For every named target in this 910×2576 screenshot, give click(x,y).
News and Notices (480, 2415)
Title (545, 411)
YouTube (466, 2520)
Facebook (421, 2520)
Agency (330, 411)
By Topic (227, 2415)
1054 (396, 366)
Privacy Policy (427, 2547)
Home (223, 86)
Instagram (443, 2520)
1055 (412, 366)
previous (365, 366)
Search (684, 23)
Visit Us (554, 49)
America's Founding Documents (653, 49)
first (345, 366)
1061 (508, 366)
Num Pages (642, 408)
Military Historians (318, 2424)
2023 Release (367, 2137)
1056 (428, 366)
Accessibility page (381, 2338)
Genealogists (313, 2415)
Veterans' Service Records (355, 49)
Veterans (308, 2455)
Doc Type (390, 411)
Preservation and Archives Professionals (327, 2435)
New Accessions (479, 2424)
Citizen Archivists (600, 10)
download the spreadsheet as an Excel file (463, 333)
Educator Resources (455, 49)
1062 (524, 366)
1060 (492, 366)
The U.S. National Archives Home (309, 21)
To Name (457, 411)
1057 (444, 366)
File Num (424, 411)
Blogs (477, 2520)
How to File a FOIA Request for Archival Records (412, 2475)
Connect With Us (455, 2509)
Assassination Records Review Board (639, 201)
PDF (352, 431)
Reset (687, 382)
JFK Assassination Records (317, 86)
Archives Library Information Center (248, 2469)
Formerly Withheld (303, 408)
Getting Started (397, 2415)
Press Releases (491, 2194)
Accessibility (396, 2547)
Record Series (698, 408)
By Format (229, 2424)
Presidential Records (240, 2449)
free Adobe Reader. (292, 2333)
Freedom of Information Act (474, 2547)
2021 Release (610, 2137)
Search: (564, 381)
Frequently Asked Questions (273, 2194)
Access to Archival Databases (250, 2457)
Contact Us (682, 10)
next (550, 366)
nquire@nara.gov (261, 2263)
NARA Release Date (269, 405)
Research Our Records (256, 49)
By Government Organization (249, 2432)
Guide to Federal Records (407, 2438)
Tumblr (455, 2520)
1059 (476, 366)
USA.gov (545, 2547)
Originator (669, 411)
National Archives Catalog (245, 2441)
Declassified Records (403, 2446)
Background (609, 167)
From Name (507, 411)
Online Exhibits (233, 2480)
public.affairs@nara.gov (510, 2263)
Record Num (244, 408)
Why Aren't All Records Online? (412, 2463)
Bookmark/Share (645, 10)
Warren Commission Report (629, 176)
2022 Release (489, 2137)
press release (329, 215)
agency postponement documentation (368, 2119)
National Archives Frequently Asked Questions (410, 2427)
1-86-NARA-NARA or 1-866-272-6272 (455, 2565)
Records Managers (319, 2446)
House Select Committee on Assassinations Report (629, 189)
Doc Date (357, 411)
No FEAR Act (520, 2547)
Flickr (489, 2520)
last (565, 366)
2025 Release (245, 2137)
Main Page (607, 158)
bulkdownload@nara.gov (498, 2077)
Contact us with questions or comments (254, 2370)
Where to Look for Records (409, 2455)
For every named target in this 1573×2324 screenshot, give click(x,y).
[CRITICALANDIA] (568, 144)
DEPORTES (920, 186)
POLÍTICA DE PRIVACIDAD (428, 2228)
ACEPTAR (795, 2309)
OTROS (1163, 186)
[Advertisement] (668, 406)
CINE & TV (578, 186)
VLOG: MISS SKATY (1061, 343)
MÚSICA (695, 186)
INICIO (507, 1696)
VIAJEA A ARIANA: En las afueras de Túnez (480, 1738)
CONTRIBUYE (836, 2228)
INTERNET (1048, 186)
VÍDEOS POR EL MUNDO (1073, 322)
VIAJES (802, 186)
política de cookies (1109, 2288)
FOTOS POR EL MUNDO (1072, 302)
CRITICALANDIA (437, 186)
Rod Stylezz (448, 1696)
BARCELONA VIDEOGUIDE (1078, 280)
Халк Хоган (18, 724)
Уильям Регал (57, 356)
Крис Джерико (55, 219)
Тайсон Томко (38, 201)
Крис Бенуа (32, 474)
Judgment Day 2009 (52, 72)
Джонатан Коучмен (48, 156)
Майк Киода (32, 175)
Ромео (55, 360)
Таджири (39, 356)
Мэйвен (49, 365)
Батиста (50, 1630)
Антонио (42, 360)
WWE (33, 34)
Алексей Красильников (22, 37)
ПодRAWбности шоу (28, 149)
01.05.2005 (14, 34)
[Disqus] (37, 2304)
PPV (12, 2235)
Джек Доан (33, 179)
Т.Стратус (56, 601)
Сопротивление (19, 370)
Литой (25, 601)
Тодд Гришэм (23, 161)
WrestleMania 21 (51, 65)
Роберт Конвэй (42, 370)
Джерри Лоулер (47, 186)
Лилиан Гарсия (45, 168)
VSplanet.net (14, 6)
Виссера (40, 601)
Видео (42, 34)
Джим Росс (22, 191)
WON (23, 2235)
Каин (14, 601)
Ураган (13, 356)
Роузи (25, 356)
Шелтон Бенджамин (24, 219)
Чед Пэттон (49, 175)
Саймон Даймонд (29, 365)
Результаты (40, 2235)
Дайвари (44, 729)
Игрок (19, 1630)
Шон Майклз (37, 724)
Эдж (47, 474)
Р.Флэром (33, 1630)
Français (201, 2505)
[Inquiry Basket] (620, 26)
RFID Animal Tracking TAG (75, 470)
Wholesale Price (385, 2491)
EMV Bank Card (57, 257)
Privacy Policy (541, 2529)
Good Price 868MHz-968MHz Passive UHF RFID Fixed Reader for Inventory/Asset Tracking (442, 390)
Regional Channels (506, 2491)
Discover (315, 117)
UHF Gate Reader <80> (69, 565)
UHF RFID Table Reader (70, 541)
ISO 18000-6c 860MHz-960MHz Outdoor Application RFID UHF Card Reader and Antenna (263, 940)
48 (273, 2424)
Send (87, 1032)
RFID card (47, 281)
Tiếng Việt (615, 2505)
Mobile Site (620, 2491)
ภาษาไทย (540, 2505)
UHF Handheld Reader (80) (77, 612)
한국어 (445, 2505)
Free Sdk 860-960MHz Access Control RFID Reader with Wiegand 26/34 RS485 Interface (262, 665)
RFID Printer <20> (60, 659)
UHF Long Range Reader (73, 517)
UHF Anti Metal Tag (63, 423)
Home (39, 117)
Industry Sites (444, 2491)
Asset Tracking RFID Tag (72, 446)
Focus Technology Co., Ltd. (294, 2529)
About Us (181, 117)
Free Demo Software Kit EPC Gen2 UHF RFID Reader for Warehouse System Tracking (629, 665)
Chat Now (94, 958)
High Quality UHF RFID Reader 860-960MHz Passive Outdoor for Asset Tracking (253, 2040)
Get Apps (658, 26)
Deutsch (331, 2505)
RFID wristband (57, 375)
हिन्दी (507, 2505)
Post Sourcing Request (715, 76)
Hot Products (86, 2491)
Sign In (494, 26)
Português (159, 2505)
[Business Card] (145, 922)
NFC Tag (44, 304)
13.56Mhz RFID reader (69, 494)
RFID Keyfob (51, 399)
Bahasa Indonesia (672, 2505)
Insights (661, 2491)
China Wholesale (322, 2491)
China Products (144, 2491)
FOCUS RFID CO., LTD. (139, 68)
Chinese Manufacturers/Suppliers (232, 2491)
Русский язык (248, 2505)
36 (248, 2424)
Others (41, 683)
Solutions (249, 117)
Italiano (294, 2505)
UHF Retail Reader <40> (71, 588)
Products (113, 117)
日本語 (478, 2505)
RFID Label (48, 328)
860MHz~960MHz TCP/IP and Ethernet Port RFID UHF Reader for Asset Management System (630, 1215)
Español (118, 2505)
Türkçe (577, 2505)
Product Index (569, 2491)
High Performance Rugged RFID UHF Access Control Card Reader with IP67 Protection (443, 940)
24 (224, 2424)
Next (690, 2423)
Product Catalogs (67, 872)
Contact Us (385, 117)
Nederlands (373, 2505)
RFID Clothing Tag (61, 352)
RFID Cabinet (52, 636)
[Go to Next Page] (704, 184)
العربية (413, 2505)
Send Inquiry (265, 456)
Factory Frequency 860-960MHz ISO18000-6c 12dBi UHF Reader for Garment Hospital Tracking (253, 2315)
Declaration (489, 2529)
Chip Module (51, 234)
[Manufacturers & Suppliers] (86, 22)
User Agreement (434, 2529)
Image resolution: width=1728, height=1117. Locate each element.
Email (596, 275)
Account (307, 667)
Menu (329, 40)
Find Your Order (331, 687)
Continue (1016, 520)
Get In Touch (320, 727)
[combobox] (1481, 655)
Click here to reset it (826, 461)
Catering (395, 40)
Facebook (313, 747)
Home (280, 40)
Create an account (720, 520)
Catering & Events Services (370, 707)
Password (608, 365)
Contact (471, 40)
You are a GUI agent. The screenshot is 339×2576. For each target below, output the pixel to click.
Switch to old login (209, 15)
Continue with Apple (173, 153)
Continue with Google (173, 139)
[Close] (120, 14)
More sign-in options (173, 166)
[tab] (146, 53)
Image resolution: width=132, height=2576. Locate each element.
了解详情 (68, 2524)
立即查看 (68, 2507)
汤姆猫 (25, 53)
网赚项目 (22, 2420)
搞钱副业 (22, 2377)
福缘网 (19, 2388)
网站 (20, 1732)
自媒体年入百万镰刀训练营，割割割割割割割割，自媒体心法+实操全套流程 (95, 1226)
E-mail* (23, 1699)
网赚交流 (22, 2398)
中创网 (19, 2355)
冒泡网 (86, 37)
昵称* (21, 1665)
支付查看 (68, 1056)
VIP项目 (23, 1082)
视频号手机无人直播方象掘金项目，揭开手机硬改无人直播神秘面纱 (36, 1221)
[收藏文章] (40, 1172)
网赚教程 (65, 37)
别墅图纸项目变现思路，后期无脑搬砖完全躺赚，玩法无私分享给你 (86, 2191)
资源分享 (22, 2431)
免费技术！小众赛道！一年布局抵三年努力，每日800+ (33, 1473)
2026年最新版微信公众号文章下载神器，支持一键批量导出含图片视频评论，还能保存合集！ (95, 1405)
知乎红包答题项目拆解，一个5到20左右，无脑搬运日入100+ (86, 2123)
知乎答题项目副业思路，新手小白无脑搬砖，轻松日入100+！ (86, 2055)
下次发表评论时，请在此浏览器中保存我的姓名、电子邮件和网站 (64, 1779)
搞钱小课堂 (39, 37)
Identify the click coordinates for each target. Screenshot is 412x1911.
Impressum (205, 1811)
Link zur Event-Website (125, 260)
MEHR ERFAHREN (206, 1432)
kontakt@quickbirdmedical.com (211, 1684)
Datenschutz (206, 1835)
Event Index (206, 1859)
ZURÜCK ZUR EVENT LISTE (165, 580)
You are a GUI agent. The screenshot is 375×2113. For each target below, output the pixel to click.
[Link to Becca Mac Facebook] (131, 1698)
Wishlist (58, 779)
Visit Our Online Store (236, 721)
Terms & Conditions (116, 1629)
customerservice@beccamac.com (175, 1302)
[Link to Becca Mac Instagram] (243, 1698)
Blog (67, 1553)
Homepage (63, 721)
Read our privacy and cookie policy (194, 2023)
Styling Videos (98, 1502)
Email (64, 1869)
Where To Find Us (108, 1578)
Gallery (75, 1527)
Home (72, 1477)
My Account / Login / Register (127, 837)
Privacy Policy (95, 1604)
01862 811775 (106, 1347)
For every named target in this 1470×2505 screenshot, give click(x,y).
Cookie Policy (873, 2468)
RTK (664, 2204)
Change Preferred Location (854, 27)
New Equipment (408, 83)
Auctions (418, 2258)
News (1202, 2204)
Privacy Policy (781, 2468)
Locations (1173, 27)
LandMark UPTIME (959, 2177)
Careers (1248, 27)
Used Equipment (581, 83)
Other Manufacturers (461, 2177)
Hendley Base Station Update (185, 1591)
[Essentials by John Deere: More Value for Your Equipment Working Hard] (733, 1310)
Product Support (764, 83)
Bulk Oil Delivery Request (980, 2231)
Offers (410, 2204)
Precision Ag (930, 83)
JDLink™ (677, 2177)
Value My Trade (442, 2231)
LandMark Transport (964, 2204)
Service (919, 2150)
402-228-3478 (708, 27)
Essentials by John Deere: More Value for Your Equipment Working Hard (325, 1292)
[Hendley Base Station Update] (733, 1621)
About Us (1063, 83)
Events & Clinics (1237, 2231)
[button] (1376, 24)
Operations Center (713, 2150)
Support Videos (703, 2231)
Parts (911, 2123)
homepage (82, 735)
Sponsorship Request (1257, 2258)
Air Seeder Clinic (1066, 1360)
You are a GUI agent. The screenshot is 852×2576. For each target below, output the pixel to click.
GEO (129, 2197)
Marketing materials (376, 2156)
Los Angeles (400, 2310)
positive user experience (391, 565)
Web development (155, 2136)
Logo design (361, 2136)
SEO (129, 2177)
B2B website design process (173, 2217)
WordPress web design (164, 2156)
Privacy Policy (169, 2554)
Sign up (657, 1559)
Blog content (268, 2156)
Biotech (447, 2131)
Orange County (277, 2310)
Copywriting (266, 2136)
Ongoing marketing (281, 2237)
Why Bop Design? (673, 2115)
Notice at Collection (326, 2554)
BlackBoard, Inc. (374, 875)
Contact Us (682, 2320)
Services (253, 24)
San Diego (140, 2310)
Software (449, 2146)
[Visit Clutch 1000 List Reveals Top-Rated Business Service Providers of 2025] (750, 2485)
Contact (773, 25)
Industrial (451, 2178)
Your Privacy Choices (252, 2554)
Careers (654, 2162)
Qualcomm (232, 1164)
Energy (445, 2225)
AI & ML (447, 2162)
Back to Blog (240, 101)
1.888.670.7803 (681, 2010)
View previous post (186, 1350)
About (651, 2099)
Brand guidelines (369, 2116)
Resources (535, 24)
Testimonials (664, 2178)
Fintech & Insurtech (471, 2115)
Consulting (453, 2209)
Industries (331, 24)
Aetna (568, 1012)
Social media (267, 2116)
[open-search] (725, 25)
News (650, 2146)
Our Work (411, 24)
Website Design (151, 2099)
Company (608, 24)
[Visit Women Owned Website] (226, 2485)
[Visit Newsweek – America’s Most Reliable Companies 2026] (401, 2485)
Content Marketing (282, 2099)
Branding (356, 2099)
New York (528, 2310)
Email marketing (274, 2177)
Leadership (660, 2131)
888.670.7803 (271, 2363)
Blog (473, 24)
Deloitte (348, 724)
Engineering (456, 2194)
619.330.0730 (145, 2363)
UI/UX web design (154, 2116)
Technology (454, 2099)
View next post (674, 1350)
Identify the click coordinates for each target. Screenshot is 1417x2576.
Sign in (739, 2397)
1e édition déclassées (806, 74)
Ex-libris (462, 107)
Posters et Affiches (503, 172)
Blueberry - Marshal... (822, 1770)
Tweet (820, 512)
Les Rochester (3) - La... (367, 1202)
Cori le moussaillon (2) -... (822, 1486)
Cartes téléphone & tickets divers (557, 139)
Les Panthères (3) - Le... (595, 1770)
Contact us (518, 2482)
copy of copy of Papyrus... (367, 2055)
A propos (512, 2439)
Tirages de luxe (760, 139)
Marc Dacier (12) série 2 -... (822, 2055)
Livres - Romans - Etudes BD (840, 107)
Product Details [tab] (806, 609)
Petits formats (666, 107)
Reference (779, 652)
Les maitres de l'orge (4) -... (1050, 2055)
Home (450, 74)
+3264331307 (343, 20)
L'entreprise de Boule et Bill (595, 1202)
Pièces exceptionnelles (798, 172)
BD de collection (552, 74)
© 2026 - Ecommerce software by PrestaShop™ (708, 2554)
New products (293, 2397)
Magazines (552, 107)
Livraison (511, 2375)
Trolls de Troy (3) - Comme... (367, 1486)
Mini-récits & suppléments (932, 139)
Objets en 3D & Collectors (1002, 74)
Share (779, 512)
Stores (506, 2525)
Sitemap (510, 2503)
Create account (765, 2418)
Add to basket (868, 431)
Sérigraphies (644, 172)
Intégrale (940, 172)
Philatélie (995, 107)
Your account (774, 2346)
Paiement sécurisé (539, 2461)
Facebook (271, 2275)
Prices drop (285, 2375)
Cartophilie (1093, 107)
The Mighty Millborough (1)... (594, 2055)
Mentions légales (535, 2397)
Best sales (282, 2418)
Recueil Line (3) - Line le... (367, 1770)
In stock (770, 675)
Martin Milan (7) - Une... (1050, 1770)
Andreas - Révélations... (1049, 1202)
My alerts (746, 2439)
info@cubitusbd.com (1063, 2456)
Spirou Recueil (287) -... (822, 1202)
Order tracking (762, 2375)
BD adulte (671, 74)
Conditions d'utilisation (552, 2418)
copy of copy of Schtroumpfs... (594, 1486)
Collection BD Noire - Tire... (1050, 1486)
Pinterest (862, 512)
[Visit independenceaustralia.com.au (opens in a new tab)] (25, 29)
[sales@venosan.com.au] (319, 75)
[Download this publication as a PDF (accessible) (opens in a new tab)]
:::
## Instructions to follow
Where a line above holds the string "height", show that line.

## Task solution
Image resolution: width=1728, height=1117. Locate each element.
Image resolution: width=132, height=2576. Locate each element.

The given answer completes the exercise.